A scene from the documentary 'Miners Shot Down', showing the massacre of striking miners at Marikana by police in 2012.

The SA Municipal Workers Union (Samwu) will look at getting legal advice after reports that police fired rubber bullets and water cannons at protesting Pikitup workers in Johannesburg on Thursday.

"We are disappointed in the manner police have been acting to this protest and the consistent shooting of our members simply demonstrate that the police did not learn anything from what happened in Marikana," Samwu deputy general secretary, Simon Mathe, said on the sidelines of the Cosatu national congress in Midrand, Johannesburg.

"We will see as to how we approach this violent and arrogant behaviour because our members are demonstrating peacefully," he said, adding that police could not just shoot workers if they were not provoking them.

Just hours after Pikitup management, city councillors and Johannesburg Mayor Parks Tau, went to Braamfontein on Thursday to clean up trash littered by the striking workers, they returned to the streets in protest.

Chief Superintendent Wayne Minnaar told News24 that traffic officers had closed the Nelson Mandela bridge to traffic as well as Juta and De Beers roads as a result of the protest action.

"It's just not safe because they are becoming unruly," he said.

Mathe accused Pikitup's managing director Amanda Nair of being arrogant and refusing to meet with Samwu. "We have been making attempts since Monday to meet with her but she is refusing," he said.

He said among other things workers were unhappy with salary adjustments, the abandoning of certain policies and lack of protective clothing.

^^^^^^^^^^^^^^^^

• [Task 1] Rewrite the lines of the records below as a numbered list, omitting blank lines and leaving the pictures out of your answer.

• [Input material]

^^^^^^^^^^^^^^^^

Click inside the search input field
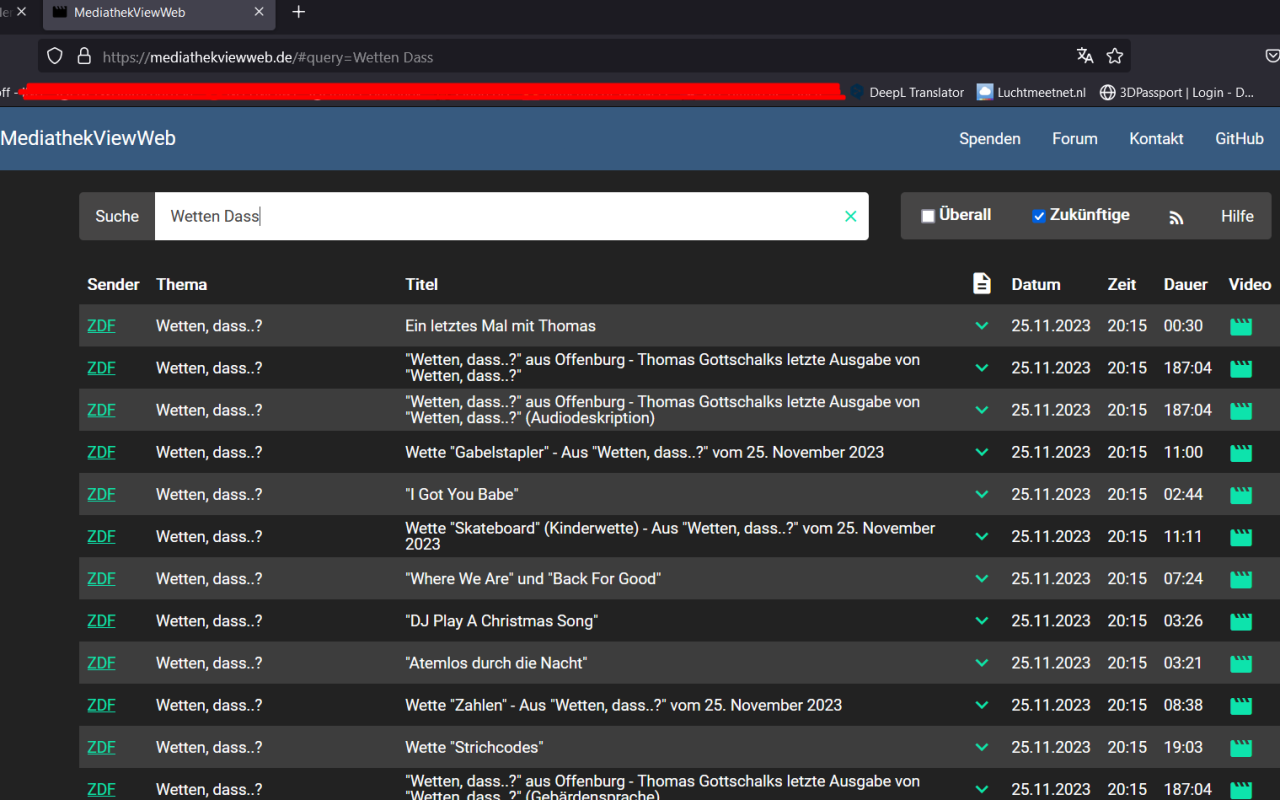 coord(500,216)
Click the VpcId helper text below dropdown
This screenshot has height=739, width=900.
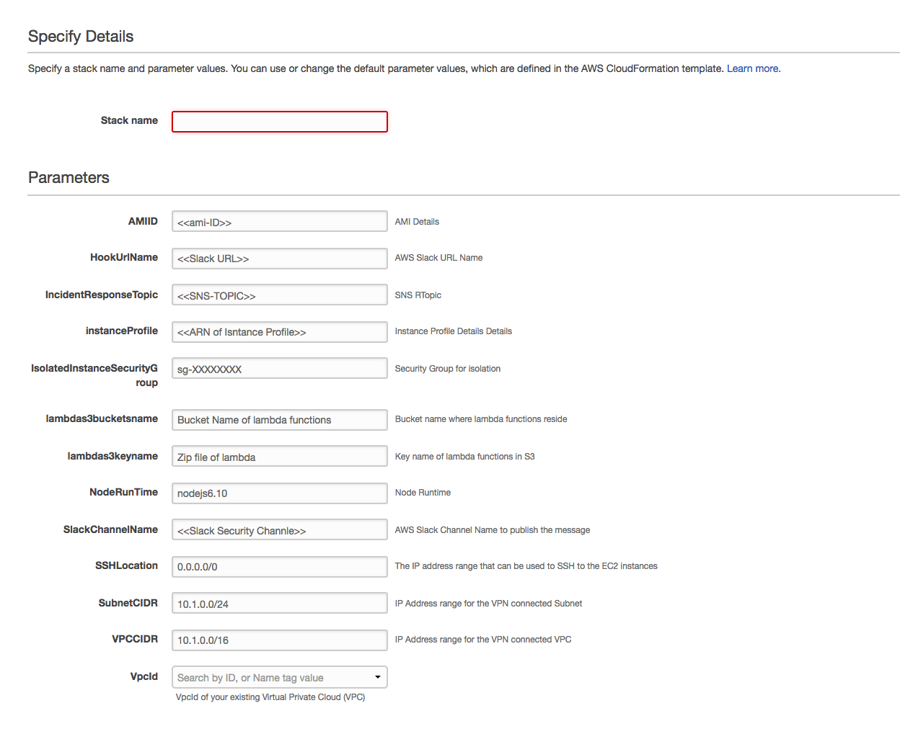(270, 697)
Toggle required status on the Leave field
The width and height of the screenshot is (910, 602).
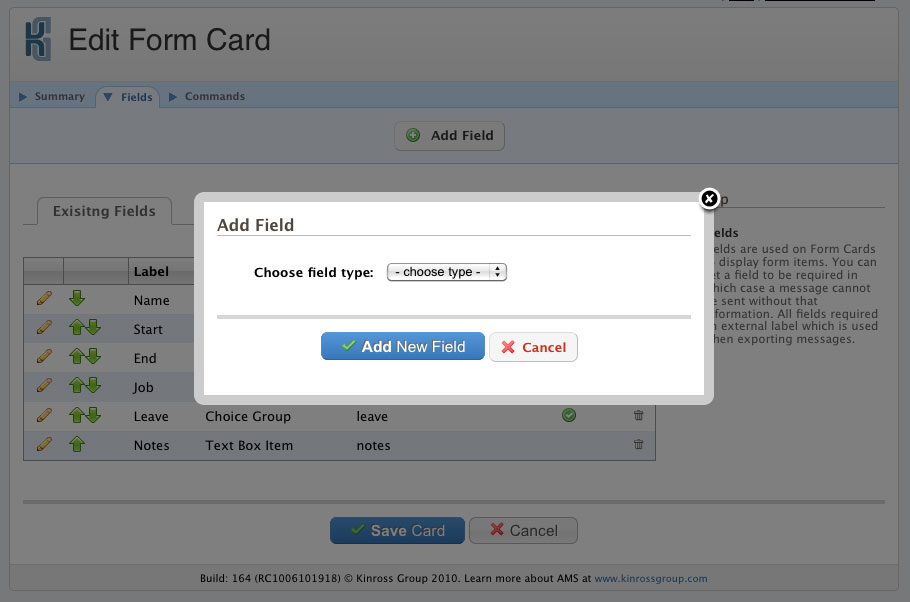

^^^^^^^^^^^^^^^^

• [Task 2] Print the part of the article on the Pikitup workers' protest between "Chief Superintendent Wayne" and "of protective clothing.", inclusive.

• [Reply 1]
1. Click inside the search input field
2.  coord(500,216)
3. Click the VpcId helper text below dropdown
4. This screenshot has height=739, width=900.
5. (270, 697)
6. Toggle required status on the Leave field
7. The width and height of the screenshot is (910, 602).

• [Reply 2]
Chief Superintendent Wayne Minnaar told News24 that traffic officers had closed the Nelson Mandela bridge to traffic as well as Juta and De Beers roads as a result of the protest action.

"It's just not safe because they are becoming unruly," he said.

Mathe accused Pikitup's managing director Amanda Nair of being arrogant and refusing to meet with Samwu. "We have been making attempts since Monday to meet with her but she is refusing," he said.

He said among other things workers were unhappy with salary adjustments, the abandoning of certain policies and lack of protective clothing.